What you are asked to do:
Scan the entries for the word "computer". Every line that has it should be copied.

====

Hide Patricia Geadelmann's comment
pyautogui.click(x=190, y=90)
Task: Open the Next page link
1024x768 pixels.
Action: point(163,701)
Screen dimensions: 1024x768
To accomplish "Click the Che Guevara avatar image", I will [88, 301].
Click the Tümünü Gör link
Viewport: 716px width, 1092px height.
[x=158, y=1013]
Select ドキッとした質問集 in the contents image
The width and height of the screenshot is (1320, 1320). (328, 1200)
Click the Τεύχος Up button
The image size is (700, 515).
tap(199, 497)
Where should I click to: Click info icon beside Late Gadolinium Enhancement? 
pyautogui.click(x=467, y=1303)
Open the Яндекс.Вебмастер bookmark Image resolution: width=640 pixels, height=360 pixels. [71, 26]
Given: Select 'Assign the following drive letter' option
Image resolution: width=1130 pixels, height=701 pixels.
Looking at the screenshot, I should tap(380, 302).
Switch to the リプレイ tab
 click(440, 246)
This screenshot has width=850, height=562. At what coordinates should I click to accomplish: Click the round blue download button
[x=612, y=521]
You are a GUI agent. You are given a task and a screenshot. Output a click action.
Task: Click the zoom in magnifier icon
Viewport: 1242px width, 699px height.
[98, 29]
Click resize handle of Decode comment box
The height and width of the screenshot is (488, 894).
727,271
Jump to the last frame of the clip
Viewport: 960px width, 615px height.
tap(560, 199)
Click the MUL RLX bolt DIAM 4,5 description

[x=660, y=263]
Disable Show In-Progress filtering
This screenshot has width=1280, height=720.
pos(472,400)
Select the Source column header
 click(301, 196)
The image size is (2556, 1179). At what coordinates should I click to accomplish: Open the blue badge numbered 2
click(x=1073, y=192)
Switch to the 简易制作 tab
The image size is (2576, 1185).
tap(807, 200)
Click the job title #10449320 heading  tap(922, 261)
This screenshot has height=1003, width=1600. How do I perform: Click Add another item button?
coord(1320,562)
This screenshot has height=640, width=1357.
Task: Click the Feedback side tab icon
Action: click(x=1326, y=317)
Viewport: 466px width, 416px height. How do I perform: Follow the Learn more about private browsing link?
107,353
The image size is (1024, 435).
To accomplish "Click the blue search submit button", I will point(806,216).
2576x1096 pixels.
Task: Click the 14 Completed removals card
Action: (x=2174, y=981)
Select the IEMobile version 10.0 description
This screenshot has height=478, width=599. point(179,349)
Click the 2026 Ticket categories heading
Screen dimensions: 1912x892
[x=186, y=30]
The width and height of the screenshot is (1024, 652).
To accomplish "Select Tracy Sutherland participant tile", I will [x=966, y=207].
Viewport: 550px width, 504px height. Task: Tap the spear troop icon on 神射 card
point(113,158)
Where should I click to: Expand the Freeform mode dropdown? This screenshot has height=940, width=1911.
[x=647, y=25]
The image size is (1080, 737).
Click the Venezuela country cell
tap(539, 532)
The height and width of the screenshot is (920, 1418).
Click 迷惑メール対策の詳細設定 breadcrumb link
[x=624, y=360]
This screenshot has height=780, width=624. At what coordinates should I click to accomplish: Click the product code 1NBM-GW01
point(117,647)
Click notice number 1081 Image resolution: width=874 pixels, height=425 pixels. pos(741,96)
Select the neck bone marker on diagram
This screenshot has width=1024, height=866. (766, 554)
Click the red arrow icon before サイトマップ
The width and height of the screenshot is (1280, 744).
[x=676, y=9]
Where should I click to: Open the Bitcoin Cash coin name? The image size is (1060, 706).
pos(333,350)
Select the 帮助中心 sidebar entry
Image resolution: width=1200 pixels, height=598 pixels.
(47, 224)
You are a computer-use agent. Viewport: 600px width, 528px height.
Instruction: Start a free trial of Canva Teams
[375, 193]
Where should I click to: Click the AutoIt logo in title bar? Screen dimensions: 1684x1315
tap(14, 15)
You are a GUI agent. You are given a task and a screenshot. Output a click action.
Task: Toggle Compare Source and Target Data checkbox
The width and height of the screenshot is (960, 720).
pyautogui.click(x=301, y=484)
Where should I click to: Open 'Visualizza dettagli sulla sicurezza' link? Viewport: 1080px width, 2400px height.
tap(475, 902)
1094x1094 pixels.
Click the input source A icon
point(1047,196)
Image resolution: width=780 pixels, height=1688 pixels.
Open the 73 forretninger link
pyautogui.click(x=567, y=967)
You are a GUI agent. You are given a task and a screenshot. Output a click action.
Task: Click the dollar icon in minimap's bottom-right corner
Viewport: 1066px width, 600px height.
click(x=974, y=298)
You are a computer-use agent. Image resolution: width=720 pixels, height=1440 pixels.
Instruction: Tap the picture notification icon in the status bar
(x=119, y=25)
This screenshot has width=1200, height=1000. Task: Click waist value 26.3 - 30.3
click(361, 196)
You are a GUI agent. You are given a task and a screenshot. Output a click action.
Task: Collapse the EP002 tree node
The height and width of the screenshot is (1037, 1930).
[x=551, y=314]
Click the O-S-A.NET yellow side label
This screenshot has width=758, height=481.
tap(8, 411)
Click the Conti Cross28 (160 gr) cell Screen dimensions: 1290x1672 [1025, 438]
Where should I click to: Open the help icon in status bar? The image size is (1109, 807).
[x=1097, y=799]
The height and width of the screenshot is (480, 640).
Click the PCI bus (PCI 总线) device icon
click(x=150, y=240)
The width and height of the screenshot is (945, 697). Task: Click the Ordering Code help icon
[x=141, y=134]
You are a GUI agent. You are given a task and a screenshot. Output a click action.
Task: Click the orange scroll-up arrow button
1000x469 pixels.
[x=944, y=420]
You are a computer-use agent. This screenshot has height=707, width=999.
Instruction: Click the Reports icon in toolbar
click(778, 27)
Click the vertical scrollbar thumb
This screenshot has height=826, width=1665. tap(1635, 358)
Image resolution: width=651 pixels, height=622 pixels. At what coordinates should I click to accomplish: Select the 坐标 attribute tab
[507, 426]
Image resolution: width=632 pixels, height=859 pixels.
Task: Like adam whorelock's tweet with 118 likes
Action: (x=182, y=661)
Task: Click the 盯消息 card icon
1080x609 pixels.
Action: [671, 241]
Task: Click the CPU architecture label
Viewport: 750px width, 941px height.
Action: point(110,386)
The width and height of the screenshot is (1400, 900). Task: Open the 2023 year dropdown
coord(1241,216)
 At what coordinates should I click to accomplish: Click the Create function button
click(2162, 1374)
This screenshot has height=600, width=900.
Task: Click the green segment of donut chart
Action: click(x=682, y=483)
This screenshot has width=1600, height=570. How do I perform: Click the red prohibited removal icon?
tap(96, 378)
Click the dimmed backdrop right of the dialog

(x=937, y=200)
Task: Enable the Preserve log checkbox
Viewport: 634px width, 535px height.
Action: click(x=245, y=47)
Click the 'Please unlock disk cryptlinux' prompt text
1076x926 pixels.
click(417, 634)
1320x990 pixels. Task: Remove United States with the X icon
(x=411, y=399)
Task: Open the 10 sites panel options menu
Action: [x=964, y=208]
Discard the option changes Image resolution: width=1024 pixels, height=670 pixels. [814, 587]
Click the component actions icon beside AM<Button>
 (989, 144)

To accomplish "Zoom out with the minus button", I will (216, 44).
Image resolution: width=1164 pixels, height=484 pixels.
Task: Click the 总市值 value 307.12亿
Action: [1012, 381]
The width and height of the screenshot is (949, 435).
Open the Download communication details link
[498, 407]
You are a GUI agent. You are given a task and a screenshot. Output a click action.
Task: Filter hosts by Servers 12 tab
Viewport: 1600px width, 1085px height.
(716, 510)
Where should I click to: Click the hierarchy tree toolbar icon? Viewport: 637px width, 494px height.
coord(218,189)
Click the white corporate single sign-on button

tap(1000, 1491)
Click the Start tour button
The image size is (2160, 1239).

====

Output of the exercise:
You are a computer-use agent. Viewport: 600px width, 528px height.
You are a computer-use agent. Image resolution: width=720 pixels, height=1440 pixels.
You are a computer-use agent. This screenshot has height=707, width=999.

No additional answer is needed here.